Adopté le 11 juillet 2003 par l’Union africaine, le Protocole de Maputo est un traité régional qui constitue une étape majeure dans la lutte contre les discriminations et les violences basées sur le genre en Afrique. À l’occasion du vingtième anniversaire de son adoption, Agir ensemble pour les droits humains donne la parole à sa partenaire congolaise, Viviane Sebahire, coordinatrice des programmes chez SOFEDI RDC.

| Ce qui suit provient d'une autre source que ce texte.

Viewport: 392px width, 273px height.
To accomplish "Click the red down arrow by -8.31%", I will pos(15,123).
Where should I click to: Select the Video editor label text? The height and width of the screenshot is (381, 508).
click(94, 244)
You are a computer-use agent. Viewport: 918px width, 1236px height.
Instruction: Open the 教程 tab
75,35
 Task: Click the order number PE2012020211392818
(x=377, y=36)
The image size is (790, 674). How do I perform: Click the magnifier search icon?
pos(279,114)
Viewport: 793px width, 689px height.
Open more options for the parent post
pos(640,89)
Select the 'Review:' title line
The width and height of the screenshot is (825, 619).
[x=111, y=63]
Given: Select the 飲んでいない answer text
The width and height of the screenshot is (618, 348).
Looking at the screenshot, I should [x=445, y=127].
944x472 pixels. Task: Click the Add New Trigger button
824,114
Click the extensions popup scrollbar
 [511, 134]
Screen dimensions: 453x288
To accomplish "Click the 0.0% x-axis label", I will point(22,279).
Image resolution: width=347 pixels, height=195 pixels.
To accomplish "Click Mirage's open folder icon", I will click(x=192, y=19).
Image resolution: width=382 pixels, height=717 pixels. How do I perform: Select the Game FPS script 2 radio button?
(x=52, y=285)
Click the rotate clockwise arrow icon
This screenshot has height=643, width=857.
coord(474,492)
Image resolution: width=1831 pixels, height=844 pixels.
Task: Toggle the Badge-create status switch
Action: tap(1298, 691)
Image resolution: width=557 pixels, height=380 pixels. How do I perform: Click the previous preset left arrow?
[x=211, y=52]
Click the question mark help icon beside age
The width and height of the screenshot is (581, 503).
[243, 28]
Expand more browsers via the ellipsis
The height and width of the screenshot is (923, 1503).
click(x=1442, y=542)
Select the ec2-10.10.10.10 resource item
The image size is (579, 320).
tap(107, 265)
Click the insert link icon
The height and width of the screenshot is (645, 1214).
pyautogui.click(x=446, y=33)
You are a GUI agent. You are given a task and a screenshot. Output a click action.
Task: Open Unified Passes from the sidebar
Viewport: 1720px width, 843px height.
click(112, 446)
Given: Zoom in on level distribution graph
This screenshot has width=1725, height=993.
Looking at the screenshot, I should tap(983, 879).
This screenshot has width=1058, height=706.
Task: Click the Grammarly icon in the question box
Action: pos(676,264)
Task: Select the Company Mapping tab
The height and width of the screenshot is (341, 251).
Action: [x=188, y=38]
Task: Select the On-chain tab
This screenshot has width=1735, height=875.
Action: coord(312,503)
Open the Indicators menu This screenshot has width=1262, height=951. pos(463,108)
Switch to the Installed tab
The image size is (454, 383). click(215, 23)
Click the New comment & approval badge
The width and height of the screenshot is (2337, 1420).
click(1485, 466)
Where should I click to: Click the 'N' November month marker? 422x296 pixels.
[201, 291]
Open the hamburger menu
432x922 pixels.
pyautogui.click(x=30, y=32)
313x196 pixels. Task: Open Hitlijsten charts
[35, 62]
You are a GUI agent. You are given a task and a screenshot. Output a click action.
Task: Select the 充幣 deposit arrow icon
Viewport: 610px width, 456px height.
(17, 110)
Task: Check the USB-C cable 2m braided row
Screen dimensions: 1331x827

Le Protocole de Maputo offre un cadre spécifique en matière de droits des femmes, puisqu’il reconnaît aux femmes un large éventail de droits civils, politiques, économiques, sociaux et culturels. Parmi ces droits figurent le droit à la vie, à l’intégrité physique, à la dignité, le droit à l’égalité dans le mariage et la famille, le droit à l’autonomisation économique, le droit de participer pleinement à la vie politique, ou encore le droit à la prise de décision et à la gestion des affaires publiques.

Son article 14 est particulièrement significatif puisqu’il reconnaît les droits reproductifs des femmes, notamment le droit d’accéder à des services de santé sexuelle et reproductive de qualité, et le droit de recourir à l’avortement sécurisé dans des circonstances spécifiques. Viviane Sebahire avance que « le Protocole de Maputo est le principal instrument juridique international de protection des femmes et des filles. Cet instrument met véritablement l’accent sur les droits de santé sexuelle et reproductive, ce qui représente pour nous, en tant qu’activistes, une opportunité de faire pression sur le gouvernement de la RDC. (…) Nous devons profiter de ce protocole de Maputo, de son article 14, mais aussi de notre constitution qui promeut également le droit des femmes ».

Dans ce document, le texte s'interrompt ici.